Already, my wood stove is burning. I stacked the cords myself. I fear six cords of wood may not be enough. Winter is long and full of deep snow. I had once had another pair of hands to help me. But they are gone. That was a time I do not regret, and have not seen that in a while, a life like that when the tandem knocking of each piece of wood laid against the growing long stack our wordless work kept the coldness of winter out. And I get on, je me débrouille, because I now must. That is the way with things, with spiders nested in the corners of bathroom shower stalls, soldiers stationed on a foreign front, or men and women somewhere listening to an easy-going book as they commute back and forth between their city office buildings and glass-lit evening houses lit up and down the streets. In any case, I’m not sure there’s enough wood to sustain me before the tubers in the ground have all grown (or rotted). I had better scour the deadfall with my saw and ax soon. The meager fronds of the ferns are already yellowing. The bears are circling wider and wider in these searching final days before they disappear until May. Cries of geese overhead, these are common. How with my jolly heart and glad-eyed ways I became myself here to be living at the foothills of the Rockies, it is no mystery to tell at all. It is only to be remarked upon, I think, that unexpectedly I made myself saddened by all the passing of everything that I had known and all there was standing once before such great purple majesty.

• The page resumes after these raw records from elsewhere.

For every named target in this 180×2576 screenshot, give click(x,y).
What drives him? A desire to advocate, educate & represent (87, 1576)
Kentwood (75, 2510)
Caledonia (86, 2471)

Everyone loves a sunset. The ribbons of lavender, peach, orange, and purple in the eyes. It could be off the coast of Costa Rica. It could be seen across the Promenade of Brooklyn Heights. It could be remembered caught along a little, pleasant street in Hammam-Lif. It could have been St. Petersberg, Tallinn, Brno, New Delhi, or Kalamazoo. It doesn’t matter where, or from what mountaintop we have seen them. Over chemical wastelands or the most poetic climes of England, sunsets are beautiful. They restore the daylong soul and bring the tiring body a welcome touch of sightful peace. As for the moon, the moon, I’m afraid, is full of heartbreak. Its borrowed rays scatter across the darkened water like frightened fish. The fuller the face the deeper the woe. In the middle of night, like the saddest dream I ever dreamt, I wandered out upon an empty golf course one time to see the shining full moon myself. I was with a lovely young lady who did not love me an inch back. But to have been with her there this once, stranded in the middle of those acres of softly groomed grass, I could only imagine that—were we seen from afar standing so close in the sweet radiant vacancy of Earth by that all-seeing midnight moon herself—she would have exclaimed, “Look! A human treasure to behold!”
Once before I had had a lover. And I used to send her notes by the only carrier pigeons left alive on Earth. And she used to write me notes back herself, flown across the river dividing us. At times my language had been haughty and grim. Mostly, however, it was pleasant and nimble and full of grace. For I am mostly pleasant, nimble, and full of grace. The river over which these precious birds once flew was fast-flowing and dangerous, especially during the storms of late summer. To this end, I flew her a note that said, “Let us write each other no more, lest our meaning drown.” And by this I meant that until the whitecaps and the tall waves upon the raging river abated, we should cease our correspondence. This last missive of mine, I learned, once the river was calm and smooth again, was understood quite differently by her. The bird whose note from her I read delivered this: she took me and my meaning quite abruptly and altogether harshly. In short, her note revealed she pictured me to be a hard and dark and embittered man. For some time after this, the pigeons flew across the river back and forth. All our meaning, whatever it had been, was completely wasted now. The last carrier pigeon alive has drowned. My final note I’ve got, I’m rolling that back and forth between my fingertips now. As there is no way ever to send it, to ever get across my sorrow and my love for her, my words are just as soon drawn upon the blowing sands of Arabia as one whose name is writ upon water.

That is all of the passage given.